**WORK ORDER**
Include the line containing "Task: Click the comment" and all lines before it, repeated exactly from the listing below, without pictures.

**PROVIDED ENTRIES**
————
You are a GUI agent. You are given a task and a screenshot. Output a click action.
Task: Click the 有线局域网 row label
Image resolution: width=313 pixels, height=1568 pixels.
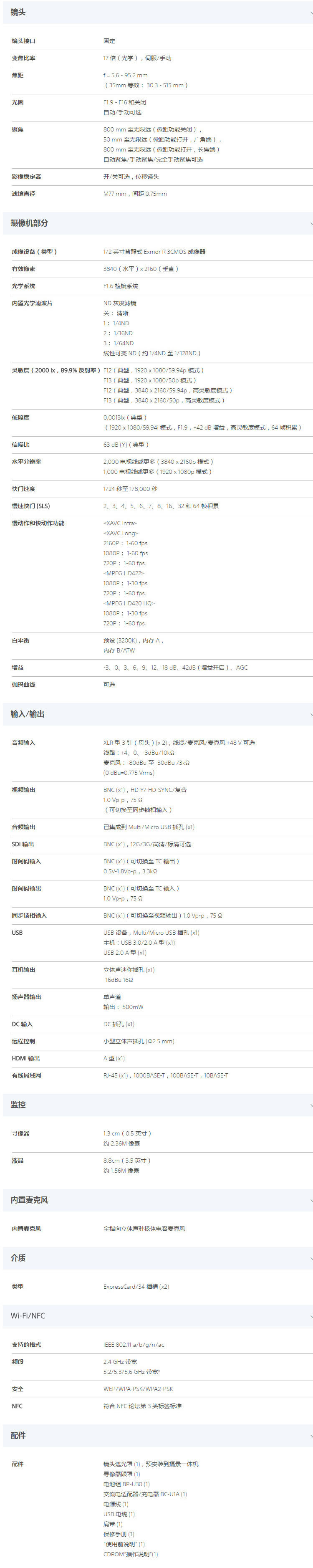pyautogui.click(x=26, y=1075)
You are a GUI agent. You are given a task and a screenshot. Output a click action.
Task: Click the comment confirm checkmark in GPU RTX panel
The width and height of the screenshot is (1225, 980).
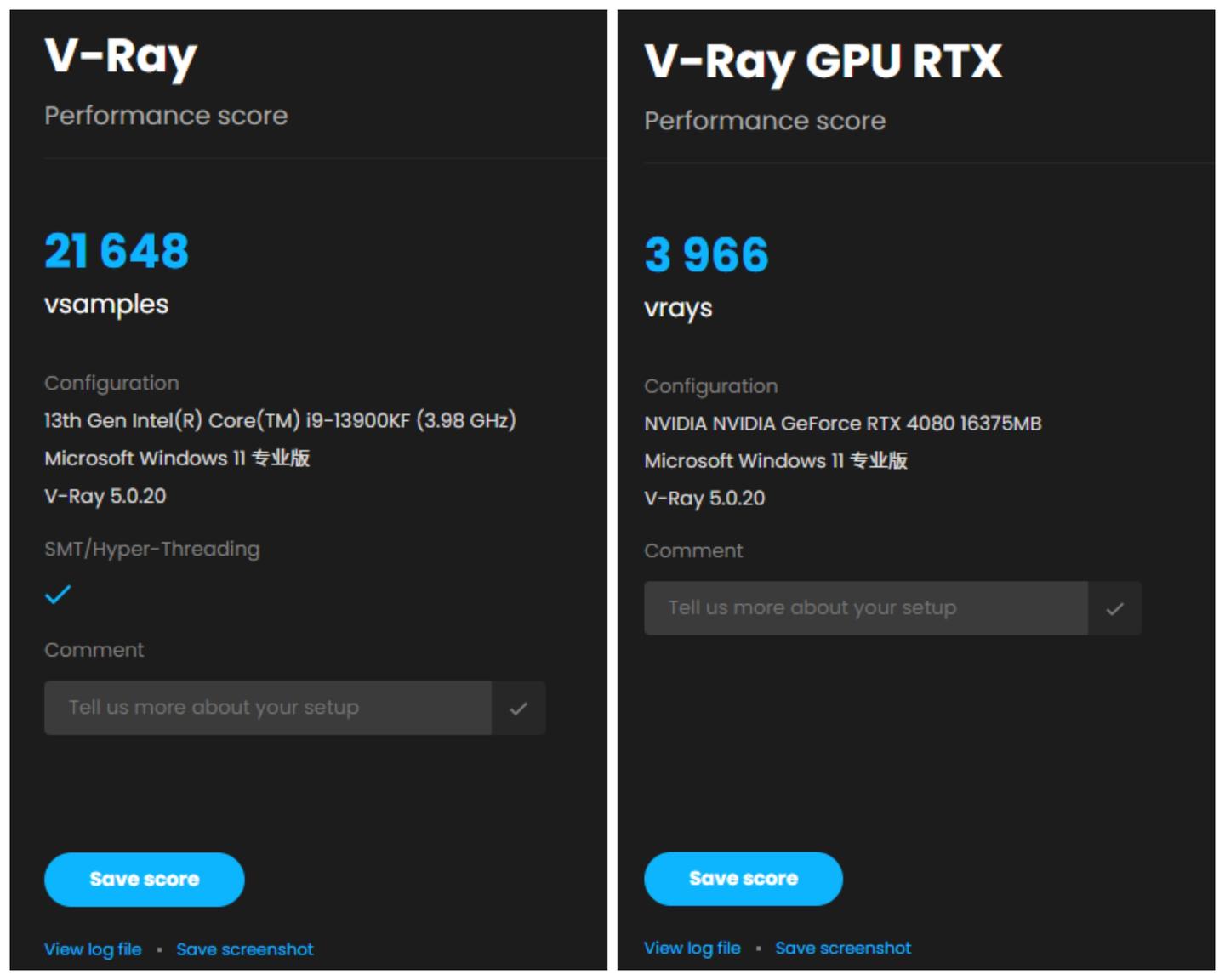pyautogui.click(x=1114, y=608)
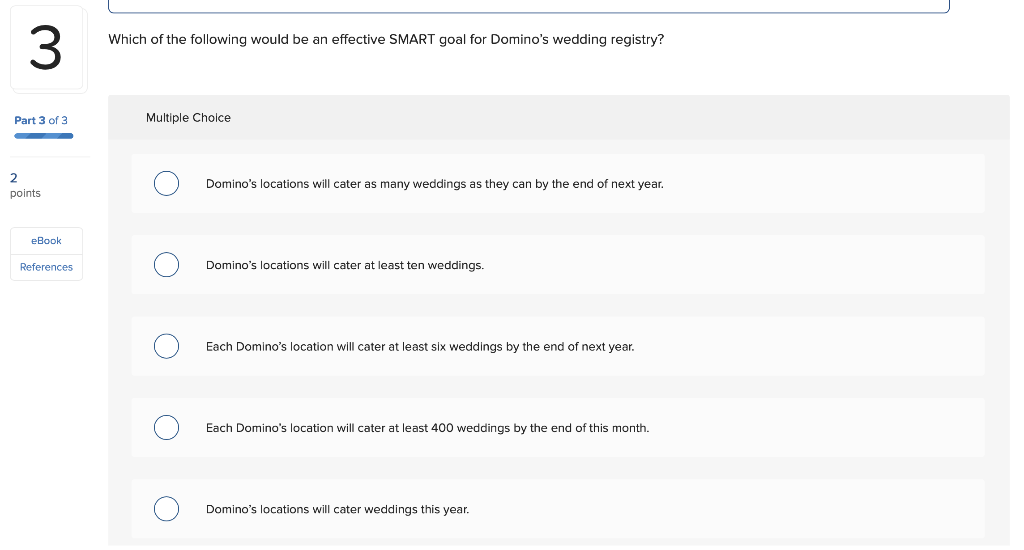The height and width of the screenshot is (550, 1024).
Task: Click the Multiple Choice header
Action: (x=188, y=118)
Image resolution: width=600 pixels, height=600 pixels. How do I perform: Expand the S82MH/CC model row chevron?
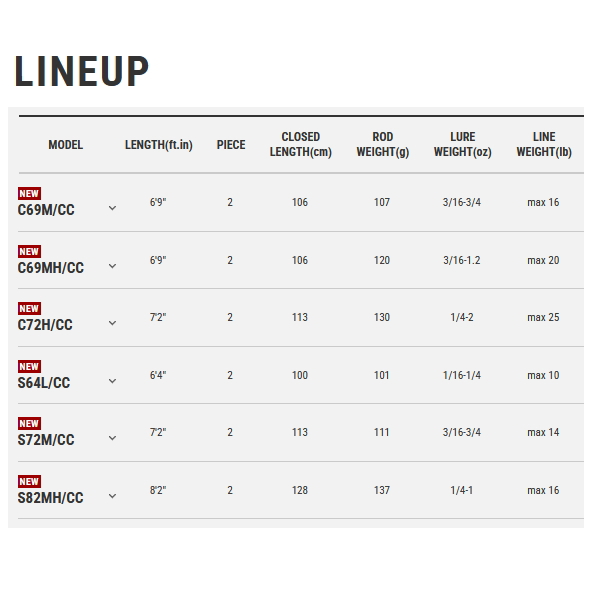click(x=112, y=496)
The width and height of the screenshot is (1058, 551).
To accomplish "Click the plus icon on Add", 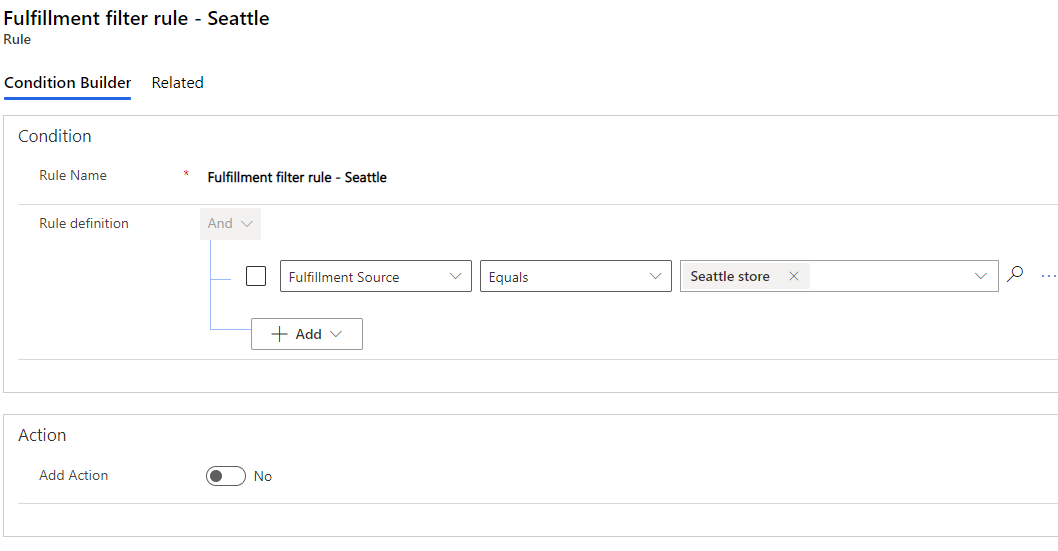I will pos(280,334).
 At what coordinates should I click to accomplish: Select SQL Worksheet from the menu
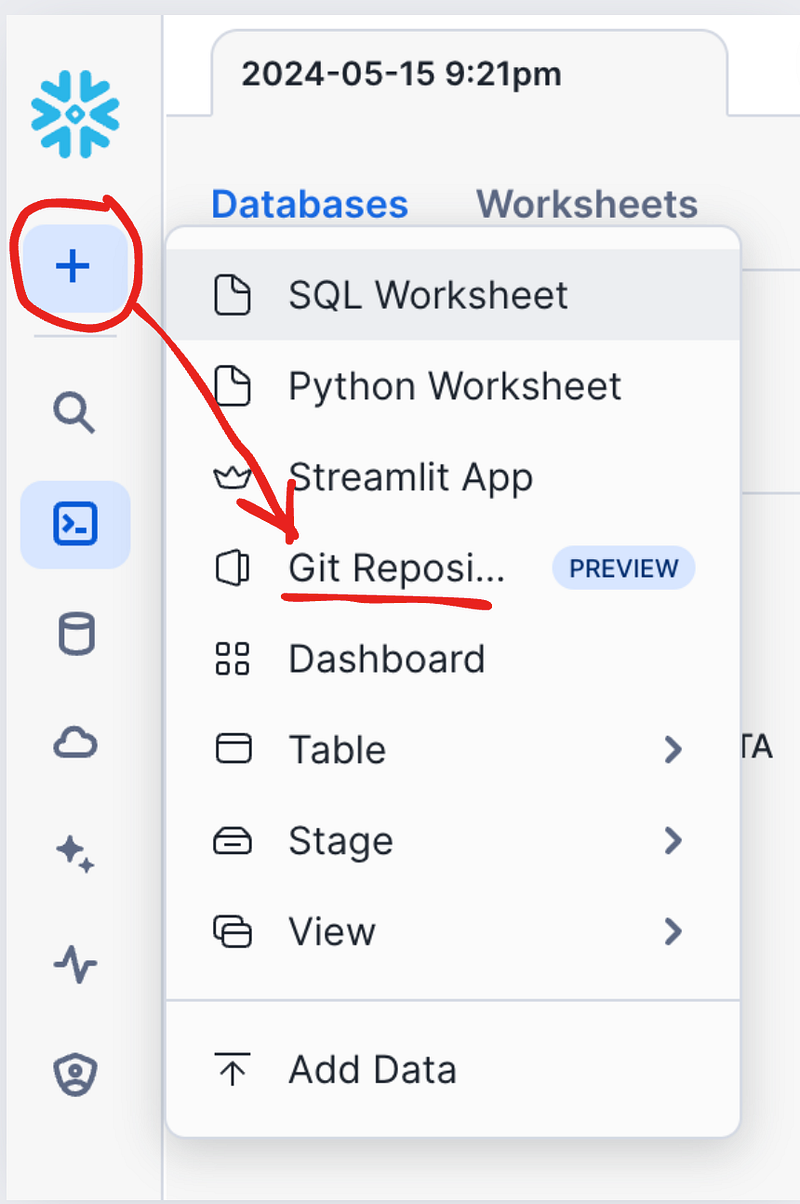(453, 295)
————
**TASK OUTPUT**
You are a GUI agent. You are given a task and a screenshot. Output a click action.
Task: Click the 有线局域网 row label
Image resolution: width=313 pixels, height=1568 pixels.
pyautogui.click(x=26, y=1075)
You are a GUI agent. You are given a task and a screenshot. Output a click action.
Task: Click the comment confirm checkmark in GPU RTX panel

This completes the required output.